Claire thought that it was possible that you never knew a person until you’d nursed him when he was ill. Toward midnight Trevelyan was deep enough asleep that she was able to ease out from under him. For a moment she stood at the side of the bed and looked at him. She was beyond tired. Between the dancing, the two long walks, and the fear she’d felt at being near an illness as strong as Trevelyan’s, she wanted to sink into a feather bed and never get out of it.

He was on his back, asleep at last. And those eyes of his were closed. Those black, intense, seen-everything, done-everything, bored-by-it-all eyes of his were at last closed. She bent over him and smoothed his hair off his forehead. His hair was too long but somehow it suited him. Oman had lit candles in the room and as she touched Trevelyan’s face she looked at him. Earlier she’d said he’d lost the greenish cast to his skin, and he had. Now his skin was a healthy tan and there was even some fat under his skin so he didn’t look skeletal, as he had when she’d first seen him. She put her fingertip on the long scar on his left cheek, then on the scar on his right cheek, and wondered how they had been made. Curious, she sat on the edge of the bed and began to touch his face. High cheekbones. A strong, square jaw covered with bristly black whiskers. His thick, drooping mustache was soft and she could see that it half concealed a very sensuous mouth.
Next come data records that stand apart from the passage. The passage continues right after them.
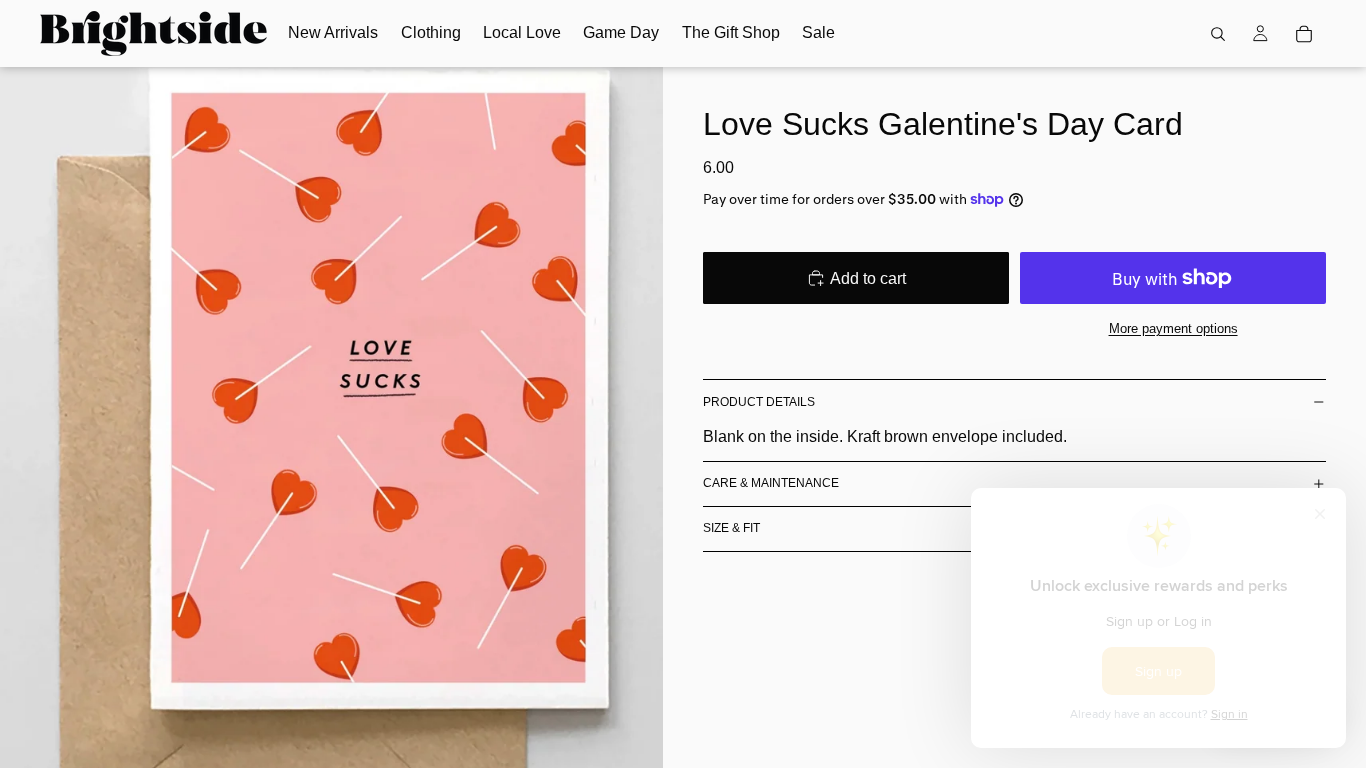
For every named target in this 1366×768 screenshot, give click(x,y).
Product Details (759, 402)
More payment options (1173, 328)
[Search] (1218, 34)
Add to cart (868, 278)
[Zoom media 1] (331, 417)
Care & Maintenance (771, 483)
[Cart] (1304, 34)
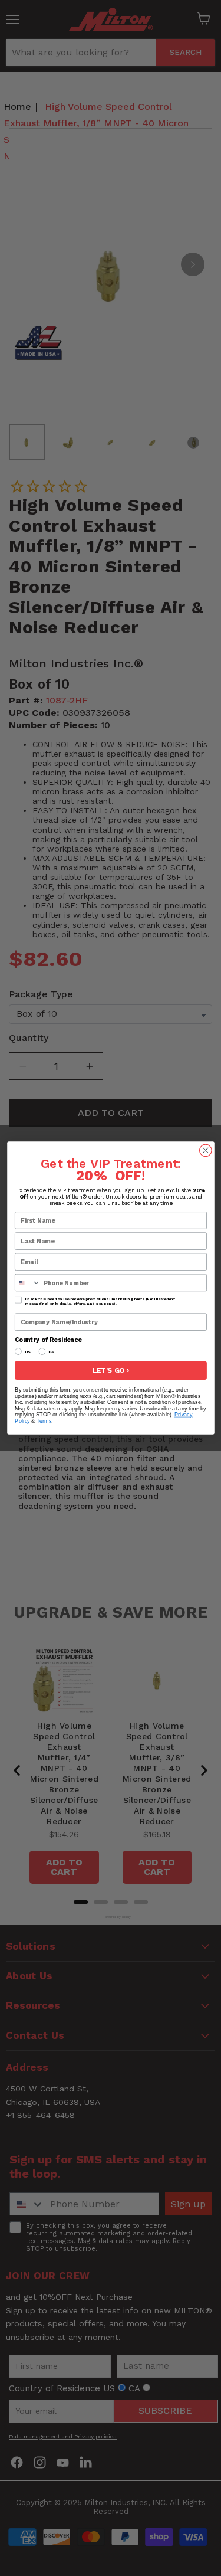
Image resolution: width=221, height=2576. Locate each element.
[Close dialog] (205, 1150)
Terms (44, 1421)
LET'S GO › (111, 1370)
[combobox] (27, 1282)
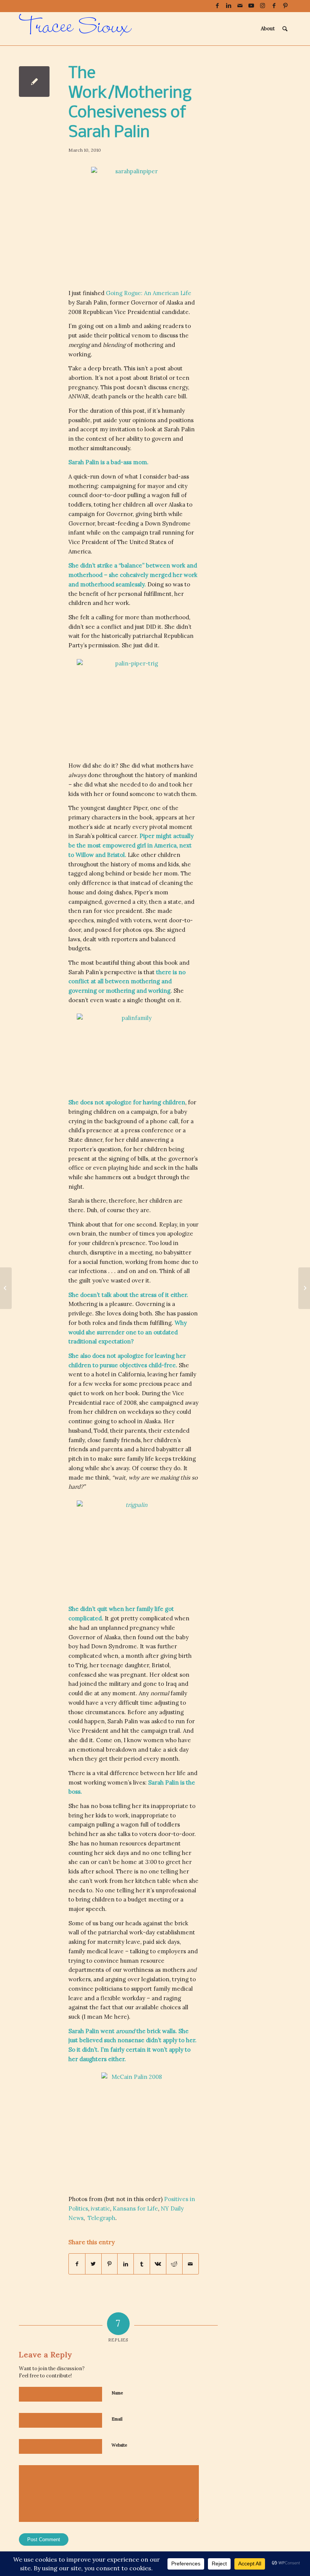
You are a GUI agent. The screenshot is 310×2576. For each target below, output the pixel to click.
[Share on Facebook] (77, 2264)
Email (117, 2419)
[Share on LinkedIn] (125, 2264)
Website (119, 2445)
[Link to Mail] (239, 5)
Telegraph (101, 2218)
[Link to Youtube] (251, 5)
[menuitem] (268, 28)
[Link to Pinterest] (285, 5)
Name (117, 2393)
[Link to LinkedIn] (228, 5)
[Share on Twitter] (93, 2264)
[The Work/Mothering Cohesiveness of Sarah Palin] (34, 81)
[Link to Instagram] (262, 5)
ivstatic (100, 2208)
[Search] (285, 28)
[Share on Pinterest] (110, 2264)
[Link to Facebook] (217, 5)
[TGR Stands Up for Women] (6, 1288)
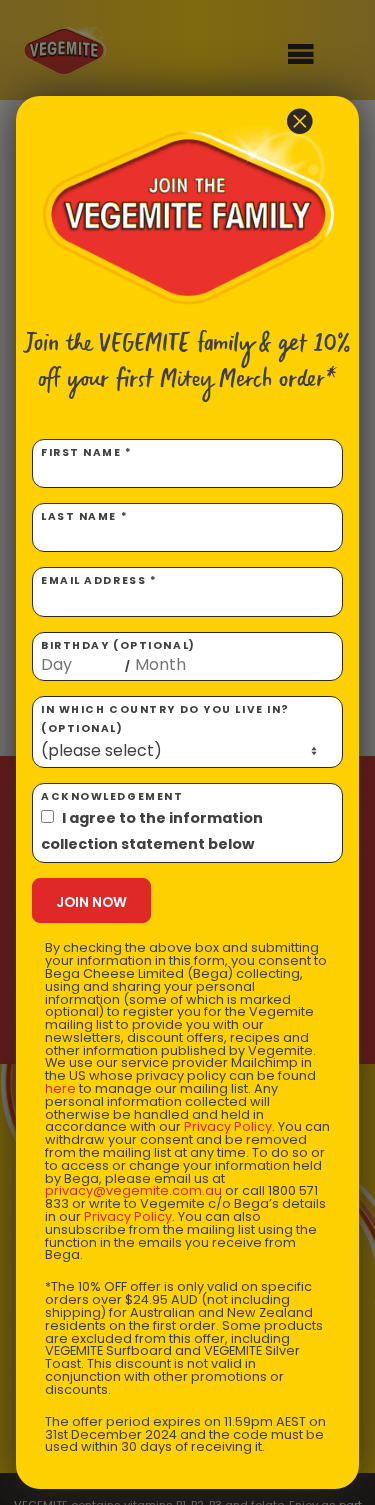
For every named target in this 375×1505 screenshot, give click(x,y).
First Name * (87, 452)
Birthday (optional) (118, 656)
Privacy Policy (228, 1126)
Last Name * (84, 516)
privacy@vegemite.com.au (133, 1190)
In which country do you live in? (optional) (165, 719)
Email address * (99, 580)
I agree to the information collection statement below (152, 831)
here (60, 1088)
“My goodness, Trevelyan, you’re quite a handsome man,” she whispered. He didn’t have Harry’s blond, healthy good looks but he had—the devil’s looks, she thought. If there were a play, Trevelyan would make a perfect devil and Harry could play an angel. Perhaps she should suggest it to Brat’s friend who staged his one-man plays.

“Is he well again?”

Claire jumped, guilty at being caught touching Trevelyan. She turned to Oman. “I think the worst is over. Does he have these spells often?” Claire wanted to know if Trevelyan’s illness was permanent or temporary. But at the same time she didn’t want to know. She didn’t want to know if these shaking spells would eventually lead to his death.

Oman didn’t answer, but merely shrugged in a way that could mean that he didn’t know, didn’t care, or that it was all up to Allah.

“Would you get me some hot water? I want to wash him.”